When I was in high-school we had a few teachers who's motto was "Dress for
success", they repeated it a lot, and we even had a dress-up day that people
participated in. I took this advice to heart and have kept a close eye on both
my appearance and grooming. I try and dress sharp, always slightly at or above
the crowd but never below. This translates into 'business casual' for most
software jobs I've been at.

Although it's impossible to measure accurately, I can say that in my personal
experience, if you're the person dressed appropriately, the people who matter
notice. I've been pulled into very important client meetings, ones that were
way above my position, precisely because I was dressed much more
professionally than the rest of my programming colleagues who insisted that a
hoodie and flip flops were workplace attire.

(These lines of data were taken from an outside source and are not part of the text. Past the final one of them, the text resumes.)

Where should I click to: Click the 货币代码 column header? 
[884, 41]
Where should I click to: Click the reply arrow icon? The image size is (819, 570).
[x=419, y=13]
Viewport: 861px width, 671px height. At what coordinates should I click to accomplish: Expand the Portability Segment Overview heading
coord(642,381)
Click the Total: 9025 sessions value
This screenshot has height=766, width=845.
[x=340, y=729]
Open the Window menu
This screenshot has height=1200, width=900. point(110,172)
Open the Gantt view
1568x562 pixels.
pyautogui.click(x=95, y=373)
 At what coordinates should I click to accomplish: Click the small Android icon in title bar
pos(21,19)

I've also had the experience, a surprising number of times in my short career
mind you, of seeing various clients and exec types come into my office, scan
the room, and then decide to come talk to me. I asked one of them once why
they came and spoke to me specifically as I was just a software dev. Their
answer was something to the effect of "You just looked like you knew what was
going on around here."

My thought on dress is simple; I am working to make my company/bosses look
good. This means that I work hard and do a damn good job, and it also means
that when a very important mucky muck steps into the office to see if they
want to sign some big contract with us, I appear successful and confident. If
I appear successful and confident, the client will be a whole lot more likely
to feel at ease knowing they're not gambling their money or time away to
someone who doesn't care enough to keep themselves groomed.

------
johnnyo
They told me to dress for the job I want, but then HR told me I can’t dress
like Batman.

So, this doesn’t always work.